PROVIDED ENTRIES >>

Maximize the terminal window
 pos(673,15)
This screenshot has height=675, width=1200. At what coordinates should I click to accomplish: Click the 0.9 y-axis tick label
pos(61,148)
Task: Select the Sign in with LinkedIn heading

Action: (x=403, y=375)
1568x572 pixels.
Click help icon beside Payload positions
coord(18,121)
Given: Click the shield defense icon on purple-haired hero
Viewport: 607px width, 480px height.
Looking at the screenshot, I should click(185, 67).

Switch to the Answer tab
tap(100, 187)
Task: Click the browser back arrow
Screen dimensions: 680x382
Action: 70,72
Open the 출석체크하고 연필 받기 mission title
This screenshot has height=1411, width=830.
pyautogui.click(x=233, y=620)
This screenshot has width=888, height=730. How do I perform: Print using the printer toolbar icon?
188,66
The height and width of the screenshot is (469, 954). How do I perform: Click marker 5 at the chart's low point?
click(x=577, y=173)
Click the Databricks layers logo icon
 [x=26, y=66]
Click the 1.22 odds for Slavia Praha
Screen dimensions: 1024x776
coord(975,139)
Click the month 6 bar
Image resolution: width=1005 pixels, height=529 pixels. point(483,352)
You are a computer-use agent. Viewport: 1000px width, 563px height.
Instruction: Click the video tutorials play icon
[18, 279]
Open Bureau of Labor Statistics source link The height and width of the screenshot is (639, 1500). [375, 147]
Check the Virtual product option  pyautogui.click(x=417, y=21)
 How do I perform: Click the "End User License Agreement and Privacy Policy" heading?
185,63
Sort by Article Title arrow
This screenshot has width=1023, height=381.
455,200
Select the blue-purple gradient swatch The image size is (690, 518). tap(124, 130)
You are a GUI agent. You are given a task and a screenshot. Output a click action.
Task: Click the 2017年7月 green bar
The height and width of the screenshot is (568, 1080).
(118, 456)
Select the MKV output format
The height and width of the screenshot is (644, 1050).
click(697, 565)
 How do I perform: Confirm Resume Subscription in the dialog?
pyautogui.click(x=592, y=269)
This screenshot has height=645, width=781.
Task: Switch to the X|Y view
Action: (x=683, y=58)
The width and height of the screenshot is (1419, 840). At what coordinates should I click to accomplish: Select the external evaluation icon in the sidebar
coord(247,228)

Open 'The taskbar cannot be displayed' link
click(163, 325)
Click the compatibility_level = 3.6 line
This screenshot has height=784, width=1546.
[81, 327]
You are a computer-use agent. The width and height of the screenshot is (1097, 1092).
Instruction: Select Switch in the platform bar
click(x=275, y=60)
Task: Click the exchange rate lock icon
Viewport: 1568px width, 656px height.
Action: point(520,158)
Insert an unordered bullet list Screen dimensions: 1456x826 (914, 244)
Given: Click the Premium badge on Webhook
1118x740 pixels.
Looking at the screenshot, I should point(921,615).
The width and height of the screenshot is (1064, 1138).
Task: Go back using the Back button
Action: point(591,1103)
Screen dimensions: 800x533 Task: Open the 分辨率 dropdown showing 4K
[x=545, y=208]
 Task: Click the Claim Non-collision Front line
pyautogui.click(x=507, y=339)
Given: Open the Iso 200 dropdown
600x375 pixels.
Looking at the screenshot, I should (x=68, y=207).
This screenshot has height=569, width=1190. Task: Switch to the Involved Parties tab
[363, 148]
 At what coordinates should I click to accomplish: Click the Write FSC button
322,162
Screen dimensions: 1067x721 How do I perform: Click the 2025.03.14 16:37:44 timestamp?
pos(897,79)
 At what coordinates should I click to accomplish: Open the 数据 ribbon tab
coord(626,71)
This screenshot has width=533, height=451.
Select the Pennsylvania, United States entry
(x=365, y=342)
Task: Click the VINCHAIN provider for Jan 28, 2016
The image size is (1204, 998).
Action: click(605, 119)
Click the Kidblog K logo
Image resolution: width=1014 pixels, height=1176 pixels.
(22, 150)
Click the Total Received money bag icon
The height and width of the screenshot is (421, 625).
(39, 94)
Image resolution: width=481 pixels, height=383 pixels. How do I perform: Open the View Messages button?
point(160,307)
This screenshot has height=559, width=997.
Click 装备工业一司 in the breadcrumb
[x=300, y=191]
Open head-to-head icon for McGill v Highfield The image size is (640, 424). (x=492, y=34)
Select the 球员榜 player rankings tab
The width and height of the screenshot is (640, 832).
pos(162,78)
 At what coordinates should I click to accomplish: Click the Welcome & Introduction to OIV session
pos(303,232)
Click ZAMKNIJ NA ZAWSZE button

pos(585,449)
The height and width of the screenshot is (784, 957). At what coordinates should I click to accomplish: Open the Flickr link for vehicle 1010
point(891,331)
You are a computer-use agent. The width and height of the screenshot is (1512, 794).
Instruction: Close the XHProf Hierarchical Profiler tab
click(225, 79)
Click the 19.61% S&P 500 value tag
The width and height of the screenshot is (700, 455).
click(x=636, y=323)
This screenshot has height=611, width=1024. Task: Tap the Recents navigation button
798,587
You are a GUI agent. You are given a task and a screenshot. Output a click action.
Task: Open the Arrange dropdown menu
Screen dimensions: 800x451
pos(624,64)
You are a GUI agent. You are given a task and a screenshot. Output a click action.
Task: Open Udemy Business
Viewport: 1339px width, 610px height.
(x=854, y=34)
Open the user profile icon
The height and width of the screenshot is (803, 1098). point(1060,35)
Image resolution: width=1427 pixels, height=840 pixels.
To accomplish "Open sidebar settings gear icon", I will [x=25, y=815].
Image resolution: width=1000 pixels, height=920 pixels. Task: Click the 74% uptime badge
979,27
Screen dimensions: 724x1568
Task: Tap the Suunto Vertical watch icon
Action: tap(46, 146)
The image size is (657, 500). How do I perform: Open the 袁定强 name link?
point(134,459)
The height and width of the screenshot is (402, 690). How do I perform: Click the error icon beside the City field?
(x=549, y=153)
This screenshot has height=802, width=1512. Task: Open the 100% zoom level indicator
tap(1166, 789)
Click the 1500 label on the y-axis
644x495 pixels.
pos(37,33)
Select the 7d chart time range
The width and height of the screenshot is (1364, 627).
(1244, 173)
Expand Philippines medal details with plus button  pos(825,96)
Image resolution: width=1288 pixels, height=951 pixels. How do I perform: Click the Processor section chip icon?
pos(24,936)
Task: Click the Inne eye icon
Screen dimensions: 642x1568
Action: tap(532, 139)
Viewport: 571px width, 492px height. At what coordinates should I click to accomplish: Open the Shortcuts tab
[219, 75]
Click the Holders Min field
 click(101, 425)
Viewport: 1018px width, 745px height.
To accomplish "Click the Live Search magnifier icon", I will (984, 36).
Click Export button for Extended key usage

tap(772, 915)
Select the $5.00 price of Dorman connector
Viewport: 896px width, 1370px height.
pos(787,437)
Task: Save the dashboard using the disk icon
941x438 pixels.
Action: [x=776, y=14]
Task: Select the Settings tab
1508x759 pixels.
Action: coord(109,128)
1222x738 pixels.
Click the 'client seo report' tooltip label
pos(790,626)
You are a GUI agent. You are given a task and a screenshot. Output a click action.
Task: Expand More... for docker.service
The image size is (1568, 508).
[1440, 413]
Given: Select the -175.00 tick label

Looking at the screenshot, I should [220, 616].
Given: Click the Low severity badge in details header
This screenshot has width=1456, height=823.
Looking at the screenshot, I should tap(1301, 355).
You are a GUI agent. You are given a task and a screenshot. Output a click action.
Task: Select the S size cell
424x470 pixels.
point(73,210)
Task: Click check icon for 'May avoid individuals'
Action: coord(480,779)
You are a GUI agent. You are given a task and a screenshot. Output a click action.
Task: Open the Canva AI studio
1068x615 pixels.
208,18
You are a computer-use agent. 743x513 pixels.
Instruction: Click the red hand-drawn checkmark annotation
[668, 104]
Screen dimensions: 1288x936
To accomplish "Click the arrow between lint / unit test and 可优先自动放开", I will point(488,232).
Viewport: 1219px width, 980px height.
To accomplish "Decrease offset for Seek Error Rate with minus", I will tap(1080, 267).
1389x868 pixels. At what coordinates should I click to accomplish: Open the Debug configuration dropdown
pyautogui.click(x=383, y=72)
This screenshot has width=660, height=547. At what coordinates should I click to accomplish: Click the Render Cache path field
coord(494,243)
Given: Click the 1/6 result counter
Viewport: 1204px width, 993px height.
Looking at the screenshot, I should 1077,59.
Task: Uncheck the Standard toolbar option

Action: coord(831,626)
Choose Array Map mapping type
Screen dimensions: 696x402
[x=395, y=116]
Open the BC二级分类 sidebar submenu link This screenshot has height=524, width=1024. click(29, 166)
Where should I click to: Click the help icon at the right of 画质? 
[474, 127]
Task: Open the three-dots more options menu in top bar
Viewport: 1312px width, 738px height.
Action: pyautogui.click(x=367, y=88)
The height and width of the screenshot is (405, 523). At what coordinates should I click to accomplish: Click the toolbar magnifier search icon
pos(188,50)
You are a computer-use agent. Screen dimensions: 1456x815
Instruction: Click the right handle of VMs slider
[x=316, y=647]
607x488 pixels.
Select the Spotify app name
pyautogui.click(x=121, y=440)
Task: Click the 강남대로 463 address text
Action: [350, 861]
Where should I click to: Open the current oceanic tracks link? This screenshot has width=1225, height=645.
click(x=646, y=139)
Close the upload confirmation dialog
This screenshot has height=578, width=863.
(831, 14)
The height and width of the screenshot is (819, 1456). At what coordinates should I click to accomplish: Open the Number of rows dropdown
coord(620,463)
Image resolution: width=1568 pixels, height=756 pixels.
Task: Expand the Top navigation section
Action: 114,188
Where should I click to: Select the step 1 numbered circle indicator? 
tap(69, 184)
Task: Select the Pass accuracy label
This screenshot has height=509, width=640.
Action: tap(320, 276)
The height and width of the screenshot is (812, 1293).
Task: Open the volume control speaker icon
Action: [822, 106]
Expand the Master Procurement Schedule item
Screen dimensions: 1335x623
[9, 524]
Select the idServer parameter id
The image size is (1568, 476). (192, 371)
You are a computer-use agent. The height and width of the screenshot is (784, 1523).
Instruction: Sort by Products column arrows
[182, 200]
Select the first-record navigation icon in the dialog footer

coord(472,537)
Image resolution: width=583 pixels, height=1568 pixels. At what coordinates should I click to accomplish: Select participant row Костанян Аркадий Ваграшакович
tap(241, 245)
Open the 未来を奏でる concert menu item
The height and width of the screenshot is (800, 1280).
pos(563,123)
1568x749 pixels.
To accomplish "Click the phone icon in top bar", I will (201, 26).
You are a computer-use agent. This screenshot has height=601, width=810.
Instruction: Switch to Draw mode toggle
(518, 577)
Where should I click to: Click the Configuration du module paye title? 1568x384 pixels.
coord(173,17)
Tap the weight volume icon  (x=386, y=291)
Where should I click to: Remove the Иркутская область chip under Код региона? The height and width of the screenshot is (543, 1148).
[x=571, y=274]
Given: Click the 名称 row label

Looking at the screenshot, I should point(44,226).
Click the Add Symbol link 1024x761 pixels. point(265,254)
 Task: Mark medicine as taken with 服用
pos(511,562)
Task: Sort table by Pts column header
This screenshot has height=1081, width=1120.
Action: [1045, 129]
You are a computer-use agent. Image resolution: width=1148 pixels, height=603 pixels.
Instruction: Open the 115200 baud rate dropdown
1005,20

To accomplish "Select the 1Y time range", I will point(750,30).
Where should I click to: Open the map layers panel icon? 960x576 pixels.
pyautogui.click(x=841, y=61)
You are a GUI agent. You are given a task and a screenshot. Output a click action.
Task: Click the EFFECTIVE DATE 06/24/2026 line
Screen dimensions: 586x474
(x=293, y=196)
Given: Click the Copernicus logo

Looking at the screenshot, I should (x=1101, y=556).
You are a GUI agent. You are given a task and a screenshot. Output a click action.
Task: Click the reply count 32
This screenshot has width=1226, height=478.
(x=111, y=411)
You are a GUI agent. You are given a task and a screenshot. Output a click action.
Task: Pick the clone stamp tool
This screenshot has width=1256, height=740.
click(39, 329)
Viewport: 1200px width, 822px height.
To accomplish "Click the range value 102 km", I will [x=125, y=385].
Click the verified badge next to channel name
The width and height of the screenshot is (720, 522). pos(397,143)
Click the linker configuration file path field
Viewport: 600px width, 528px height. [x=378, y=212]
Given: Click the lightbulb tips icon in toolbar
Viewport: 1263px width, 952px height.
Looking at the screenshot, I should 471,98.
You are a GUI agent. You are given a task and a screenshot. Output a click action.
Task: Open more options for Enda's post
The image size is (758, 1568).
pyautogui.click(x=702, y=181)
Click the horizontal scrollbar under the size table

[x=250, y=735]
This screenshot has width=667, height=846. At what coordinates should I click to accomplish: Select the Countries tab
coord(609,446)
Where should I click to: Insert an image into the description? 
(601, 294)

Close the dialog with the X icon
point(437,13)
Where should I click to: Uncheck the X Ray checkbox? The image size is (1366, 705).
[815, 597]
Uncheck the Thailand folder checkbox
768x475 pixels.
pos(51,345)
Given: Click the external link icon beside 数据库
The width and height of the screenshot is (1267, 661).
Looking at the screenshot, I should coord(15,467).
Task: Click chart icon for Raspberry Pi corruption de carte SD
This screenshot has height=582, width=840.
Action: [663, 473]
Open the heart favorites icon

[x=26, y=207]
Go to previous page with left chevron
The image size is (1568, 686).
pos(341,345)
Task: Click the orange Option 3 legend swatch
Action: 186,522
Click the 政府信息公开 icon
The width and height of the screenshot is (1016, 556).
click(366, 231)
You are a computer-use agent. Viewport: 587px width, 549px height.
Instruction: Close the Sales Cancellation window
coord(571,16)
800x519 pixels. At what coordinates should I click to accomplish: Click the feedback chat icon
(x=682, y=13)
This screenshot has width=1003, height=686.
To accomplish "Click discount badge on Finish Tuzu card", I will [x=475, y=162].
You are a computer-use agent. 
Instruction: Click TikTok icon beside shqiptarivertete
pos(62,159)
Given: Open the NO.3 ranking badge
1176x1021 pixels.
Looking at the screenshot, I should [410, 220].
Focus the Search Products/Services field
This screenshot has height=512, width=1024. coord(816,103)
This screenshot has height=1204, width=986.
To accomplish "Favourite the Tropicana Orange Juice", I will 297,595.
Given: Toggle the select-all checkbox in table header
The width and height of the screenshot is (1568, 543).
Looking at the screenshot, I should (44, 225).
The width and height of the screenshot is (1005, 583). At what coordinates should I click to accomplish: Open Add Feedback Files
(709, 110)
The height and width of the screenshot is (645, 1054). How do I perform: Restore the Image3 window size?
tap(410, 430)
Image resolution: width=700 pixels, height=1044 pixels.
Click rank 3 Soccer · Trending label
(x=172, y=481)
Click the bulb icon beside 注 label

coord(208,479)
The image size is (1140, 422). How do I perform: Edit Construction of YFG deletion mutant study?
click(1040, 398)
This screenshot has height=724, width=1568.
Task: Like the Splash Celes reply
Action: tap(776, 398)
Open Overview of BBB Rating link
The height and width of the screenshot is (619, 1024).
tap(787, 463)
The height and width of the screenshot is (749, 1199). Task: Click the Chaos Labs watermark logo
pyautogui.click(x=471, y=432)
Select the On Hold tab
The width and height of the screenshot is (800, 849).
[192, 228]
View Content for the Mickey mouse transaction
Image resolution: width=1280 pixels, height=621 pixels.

THE PROBLEM >> Copy the records above exactly, beginning at the line that contains "1118x740 pixels." and stopping after the line that contains "Given: Open the Iso 200 dropdown".

RESPONSE BOX >>
1118x740 pixels.
Looking at the screenshot, I should point(921,615).
The width and height of the screenshot is (1064, 1138).
Task: Go back using the Back button
Action: point(591,1103)
Screen dimensions: 800x533 Task: Open the 分辨率 dropdown showing 4K
[x=545, y=208]
 Task: Click the Claim Non-collision Front line
pyautogui.click(x=507, y=339)
Given: Open the Iso 200 dropdown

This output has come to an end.